The Ministry of Human Resources and Social Security of People's Republic of China is a ministry under the State Council of China which is responsible for national labor policies, standards, regulations and managing the national social security. This includes labor force management, labor relationship readjustment, social insurance management and legal construction of labor. The State Bureau of Civil Servants reports to the new ministry.

History
The ministry was created from the merger of the former Ministry of Personnel and Ministry of Labor and Social Security, announced at the 2008 National People's Congress.

Since March 17, 2008, the ministry is headed by Yin Weimin.

Responsibilities
The MOHRSS has responsibility for managing the employment market in mainland China.

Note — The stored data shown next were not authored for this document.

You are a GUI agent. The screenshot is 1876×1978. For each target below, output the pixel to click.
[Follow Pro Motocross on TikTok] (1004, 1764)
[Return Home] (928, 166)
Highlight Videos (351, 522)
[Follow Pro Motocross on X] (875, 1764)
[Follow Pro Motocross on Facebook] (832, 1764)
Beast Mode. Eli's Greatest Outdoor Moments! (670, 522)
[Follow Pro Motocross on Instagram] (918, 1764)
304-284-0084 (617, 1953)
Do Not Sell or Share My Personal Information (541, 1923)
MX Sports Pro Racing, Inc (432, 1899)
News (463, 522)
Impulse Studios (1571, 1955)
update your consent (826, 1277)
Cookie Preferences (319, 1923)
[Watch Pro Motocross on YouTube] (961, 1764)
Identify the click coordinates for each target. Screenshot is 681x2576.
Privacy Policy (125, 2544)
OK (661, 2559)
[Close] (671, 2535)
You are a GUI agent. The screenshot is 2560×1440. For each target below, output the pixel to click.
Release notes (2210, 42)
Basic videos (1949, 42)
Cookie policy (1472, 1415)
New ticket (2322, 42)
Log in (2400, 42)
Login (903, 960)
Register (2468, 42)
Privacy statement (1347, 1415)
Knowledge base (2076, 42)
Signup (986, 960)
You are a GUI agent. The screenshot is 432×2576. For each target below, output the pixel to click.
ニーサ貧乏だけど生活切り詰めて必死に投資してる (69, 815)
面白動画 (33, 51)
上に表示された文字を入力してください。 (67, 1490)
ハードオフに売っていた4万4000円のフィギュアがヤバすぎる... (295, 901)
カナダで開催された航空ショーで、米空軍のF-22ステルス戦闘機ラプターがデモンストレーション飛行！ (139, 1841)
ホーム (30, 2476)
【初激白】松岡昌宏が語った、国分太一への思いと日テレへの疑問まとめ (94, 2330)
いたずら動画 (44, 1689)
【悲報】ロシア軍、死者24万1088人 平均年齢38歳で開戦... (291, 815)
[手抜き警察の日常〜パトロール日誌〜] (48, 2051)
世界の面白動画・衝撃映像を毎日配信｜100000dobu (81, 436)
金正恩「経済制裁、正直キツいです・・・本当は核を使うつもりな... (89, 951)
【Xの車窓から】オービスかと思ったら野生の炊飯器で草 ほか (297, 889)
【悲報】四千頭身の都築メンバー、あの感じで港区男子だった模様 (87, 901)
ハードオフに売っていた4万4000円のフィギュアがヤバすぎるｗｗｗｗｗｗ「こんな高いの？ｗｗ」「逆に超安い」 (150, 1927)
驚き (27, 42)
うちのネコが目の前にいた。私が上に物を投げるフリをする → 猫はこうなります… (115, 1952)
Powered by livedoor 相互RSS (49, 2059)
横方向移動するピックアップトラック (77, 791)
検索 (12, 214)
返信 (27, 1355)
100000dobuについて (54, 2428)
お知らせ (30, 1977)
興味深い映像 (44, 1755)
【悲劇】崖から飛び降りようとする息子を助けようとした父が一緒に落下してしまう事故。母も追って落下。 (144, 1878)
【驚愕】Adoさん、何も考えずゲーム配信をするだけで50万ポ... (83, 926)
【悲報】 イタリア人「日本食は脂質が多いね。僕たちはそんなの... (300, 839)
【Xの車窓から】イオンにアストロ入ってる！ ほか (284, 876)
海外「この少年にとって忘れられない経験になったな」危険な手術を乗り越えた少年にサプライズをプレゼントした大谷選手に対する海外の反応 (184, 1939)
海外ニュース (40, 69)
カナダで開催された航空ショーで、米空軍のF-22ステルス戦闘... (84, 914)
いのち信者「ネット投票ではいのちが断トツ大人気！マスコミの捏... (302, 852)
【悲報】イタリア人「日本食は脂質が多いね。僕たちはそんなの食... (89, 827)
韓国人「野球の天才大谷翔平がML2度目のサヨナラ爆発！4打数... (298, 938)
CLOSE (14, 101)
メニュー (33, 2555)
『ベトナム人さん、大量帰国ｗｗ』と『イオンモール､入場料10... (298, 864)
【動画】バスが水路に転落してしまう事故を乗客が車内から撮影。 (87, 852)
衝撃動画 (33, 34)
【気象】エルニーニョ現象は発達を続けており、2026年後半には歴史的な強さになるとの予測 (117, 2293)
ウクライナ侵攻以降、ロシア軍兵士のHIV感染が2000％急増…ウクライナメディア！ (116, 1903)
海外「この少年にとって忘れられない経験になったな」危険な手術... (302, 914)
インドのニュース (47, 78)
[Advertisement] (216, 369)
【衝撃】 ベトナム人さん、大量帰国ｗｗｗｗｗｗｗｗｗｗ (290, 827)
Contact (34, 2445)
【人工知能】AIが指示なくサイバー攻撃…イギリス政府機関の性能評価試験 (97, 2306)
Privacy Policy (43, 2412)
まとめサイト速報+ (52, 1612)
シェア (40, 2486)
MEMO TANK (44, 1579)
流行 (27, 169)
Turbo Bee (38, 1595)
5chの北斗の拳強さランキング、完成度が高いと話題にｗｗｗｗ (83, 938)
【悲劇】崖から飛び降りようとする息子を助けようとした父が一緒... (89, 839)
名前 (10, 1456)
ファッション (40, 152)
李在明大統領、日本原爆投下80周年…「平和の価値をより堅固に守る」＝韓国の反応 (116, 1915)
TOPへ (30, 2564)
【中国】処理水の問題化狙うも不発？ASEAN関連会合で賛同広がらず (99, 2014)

The ministry also oversees the China Overseas Talent Network, part of the Thousand Talents Plan, and has internal bureaus focused on technology transfer.

Due to the financial crisis of 2008 and late 2000s recession, the department has recommended companies to prevent and control large staff reduction. The agency also provides assistance to labor-intensive industries and enterprises to create more employment. MOHRSS stressed that priority be given to migrant workers, laid-off workers, poor people and graduates from universities and colleges in offering works.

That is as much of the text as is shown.